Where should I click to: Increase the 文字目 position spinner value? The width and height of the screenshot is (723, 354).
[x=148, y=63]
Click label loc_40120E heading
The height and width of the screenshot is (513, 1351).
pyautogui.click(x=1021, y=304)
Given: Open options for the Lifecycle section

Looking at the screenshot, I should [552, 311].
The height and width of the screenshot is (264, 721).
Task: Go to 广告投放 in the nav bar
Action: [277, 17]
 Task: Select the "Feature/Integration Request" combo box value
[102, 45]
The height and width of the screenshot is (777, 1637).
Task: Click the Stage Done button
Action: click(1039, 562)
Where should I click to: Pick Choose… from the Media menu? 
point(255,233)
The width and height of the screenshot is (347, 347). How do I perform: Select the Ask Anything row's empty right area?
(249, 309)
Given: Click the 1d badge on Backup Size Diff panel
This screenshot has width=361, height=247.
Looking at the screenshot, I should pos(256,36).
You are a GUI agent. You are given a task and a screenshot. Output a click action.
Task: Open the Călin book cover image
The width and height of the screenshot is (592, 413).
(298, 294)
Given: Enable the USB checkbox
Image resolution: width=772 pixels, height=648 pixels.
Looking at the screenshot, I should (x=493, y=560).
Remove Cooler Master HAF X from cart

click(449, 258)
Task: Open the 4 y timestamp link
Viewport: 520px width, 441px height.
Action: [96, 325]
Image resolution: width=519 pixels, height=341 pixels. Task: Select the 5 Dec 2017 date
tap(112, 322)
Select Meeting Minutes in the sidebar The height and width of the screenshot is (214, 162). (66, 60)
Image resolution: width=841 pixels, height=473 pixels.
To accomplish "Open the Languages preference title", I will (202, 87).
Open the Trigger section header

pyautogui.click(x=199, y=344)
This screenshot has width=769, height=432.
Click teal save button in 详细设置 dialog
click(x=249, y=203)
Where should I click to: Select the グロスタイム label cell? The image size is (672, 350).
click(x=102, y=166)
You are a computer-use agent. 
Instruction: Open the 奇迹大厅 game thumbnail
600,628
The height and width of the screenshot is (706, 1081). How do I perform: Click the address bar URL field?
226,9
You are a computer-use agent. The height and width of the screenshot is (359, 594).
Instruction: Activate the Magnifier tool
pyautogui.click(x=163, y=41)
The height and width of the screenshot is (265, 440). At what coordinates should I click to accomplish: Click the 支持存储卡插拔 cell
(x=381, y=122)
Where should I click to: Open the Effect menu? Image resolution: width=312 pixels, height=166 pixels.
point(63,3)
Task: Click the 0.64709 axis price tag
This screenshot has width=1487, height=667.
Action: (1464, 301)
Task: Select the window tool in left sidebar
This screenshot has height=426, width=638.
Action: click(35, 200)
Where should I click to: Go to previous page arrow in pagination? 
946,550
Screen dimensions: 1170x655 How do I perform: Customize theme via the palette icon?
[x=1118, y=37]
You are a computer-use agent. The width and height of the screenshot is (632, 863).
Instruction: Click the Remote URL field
══════════
▶ _Problem requirements_
Copy the entire listing exactly. Do not skip a line.

▶ _Answer space_
Where should I click to: Increase the 文字目 position spinner value? The width and height of the screenshot is (723, 354).
[x=148, y=63]
Click label loc_40120E heading
The height and width of the screenshot is (513, 1351).
pyautogui.click(x=1021, y=304)
Given: Open options for the Lifecycle section

Looking at the screenshot, I should [552, 311].
The height and width of the screenshot is (264, 721).
Task: Go to 广告投放 in the nav bar
Action: [277, 17]
 Task: Select the "Feature/Integration Request" combo box value
[102, 45]
The height and width of the screenshot is (777, 1637).
Task: Click the Stage Done button
Action: click(1039, 562)
Where should I click to: Pick Choose… from the Media menu? 
point(255,233)
The width and height of the screenshot is (347, 347). How do I perform: Select the Ask Anything row's empty right area?
(249, 309)
Given: Click the 1d badge on Backup Size Diff panel
This screenshot has width=361, height=247.
Looking at the screenshot, I should pos(256,36).
You are a GUI agent. You are given a task and a screenshot. Output a click action.
Task: Open the Călin book cover image
The width and height of the screenshot is (592, 413).
(298, 294)
Given: Enable the USB checkbox
Image resolution: width=772 pixels, height=648 pixels.
Looking at the screenshot, I should (x=493, y=560).
Remove Cooler Master HAF X from cart

click(449, 258)
Task: Open the 4 y timestamp link
Viewport: 520px width, 441px height.
Action: [96, 325]
Image resolution: width=519 pixels, height=341 pixels. Task: Select the 5 Dec 2017 date
tap(112, 322)
Select Meeting Minutes in the sidebar The height and width of the screenshot is (214, 162). (66, 60)
Image resolution: width=841 pixels, height=473 pixels.
To accomplish "Open the Languages preference title", I will (202, 87).
Open the Trigger section header

pyautogui.click(x=199, y=344)
This screenshot has width=769, height=432.
Click teal save button in 详细设置 dialog
click(x=249, y=203)
Where should I click to: Select the グロスタイム label cell? The image size is (672, 350).
click(x=102, y=166)
You are a computer-use agent. 
Instruction: Open the 奇迹大厅 game thumbnail
600,628
The height and width of the screenshot is (706, 1081). How do I perform: Click the address bar URL field?
226,9
You are a computer-use agent. The height and width of the screenshot is (359, 594).
Instruction: Activate the Magnifier tool
pyautogui.click(x=163, y=41)
The height and width of the screenshot is (265, 440). At what coordinates should I click to accomplish: Click the 支持存储卡插拔 cell
(x=381, y=122)
Where should I click to: Open the Effect menu? Image resolution: width=312 pixels, height=166 pixels.
point(63,3)
Task: Click the 0.64709 axis price tag
This screenshot has width=1487, height=667.
Action: (1464, 301)
Task: Select the window tool in left sidebar
This screenshot has height=426, width=638.
Action: click(35, 200)
Where should I click to: Go to previous page arrow in pagination? 
946,550
Screen dimensions: 1170x655 How do I perform: Customize theme via the palette icon?
[x=1118, y=37]
You are a computer-use agent. The width and height of the screenshot is (632, 863).
Instruction: Click the Remote URL field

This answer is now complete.